Document text:
______

As the accelerating pace of modern life, many students, peo- ple with jobs and elders prefer exercising at home to a GYM to avoid the limitations from the location, time or privacy. To meet these requirements, many fitness applications, such as Keep (https://www.gotokeep.com), have become popular during these years and provide services including professional training guidance, supervision and communication platforms. Users can follow the training steps, via videos or literal statements, to complete their home-training plans.

Yoga, as a category of light-weight exercises, can benefit the physical and psychological health with little demand on physical strength and locations requirement. It is suitable for people of all ages. However, trainees with no scientific guidance from the Yoga specialist are likely to ignore some important pose details, and nonstandard Yoga poses may result in bad harm on the bones and joints. Therefore, a mobile application with ”real supervision” is helpful for these trainees who decide to train at home. Unlike those applications that provide the instructions only, the ”real supervision” requires the mobile application to ”watch” trainee’s poses and provide them with warning once they are posing incorrectly. In order to imitate a real Yoga teacher who is watching the trainee doing Yoga, the mobile application needs to illustrate steps, analyse the postures in real-time, evaluate and provide correct suggestions.

______

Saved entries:
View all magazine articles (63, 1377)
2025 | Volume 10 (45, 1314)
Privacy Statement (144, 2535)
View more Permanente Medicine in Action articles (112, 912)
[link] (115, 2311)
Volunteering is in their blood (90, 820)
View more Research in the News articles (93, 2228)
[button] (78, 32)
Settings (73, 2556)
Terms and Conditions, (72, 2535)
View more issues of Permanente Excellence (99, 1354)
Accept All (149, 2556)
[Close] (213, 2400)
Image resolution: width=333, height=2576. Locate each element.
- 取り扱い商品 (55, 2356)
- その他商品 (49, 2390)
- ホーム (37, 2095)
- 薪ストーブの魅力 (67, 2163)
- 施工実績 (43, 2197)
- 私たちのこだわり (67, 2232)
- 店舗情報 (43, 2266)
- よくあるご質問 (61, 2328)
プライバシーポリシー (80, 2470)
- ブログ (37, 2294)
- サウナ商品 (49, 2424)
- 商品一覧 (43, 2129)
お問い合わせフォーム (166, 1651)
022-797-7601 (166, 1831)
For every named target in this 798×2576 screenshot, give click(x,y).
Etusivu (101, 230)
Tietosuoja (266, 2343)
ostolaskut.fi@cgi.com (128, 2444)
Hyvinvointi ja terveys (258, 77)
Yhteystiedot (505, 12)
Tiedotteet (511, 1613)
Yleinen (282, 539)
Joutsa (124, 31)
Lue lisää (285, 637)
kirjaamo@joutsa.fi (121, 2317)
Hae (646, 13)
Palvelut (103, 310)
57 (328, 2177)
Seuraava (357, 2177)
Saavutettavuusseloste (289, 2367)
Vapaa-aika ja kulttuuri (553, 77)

______

Problem: Copy out the passage above on home Yoga training word for word, from its first sentence to its last.

Exercise output:
As the accelerating pace of modern life, many students, peo- ple with jobs and elders prefer exercising at home to a GYM to avoid the limitations from the location, time or privacy. To meet these requirements, many fitness applications, such as Keep (https://www.gotokeep.com), have become popular during these years and provide services including professional training guidance, supervision and communication platforms. Users can follow the training steps, via videos or literal statements, to complete their home-training plans.

Yoga, as a category of light-weight exercises, can benefit the physical and psychological health with little demand on physical strength and locations requirement. It is suitable for people of all ages. However, trainees with no scientific guidance from the Yoga specialist are likely to ignore some important pose details, and nonstandard Yoga poses may result in bad harm on the bones and joints. Therefore, a mobile application with ”real supervision” is helpful for these trainees who decide to train at home. Unlike those applications that provide the instructions only, the ”real supervision” requires the mobile application to ”watch” trainee’s poses and provide them with warning once they are posing incorrectly. In order to imitate a real Yoga teacher who is watching the trainee doing Yoga, the mobile application needs to illustrate steps, analyse the postures in real-time, evaluate and provide correct suggestions.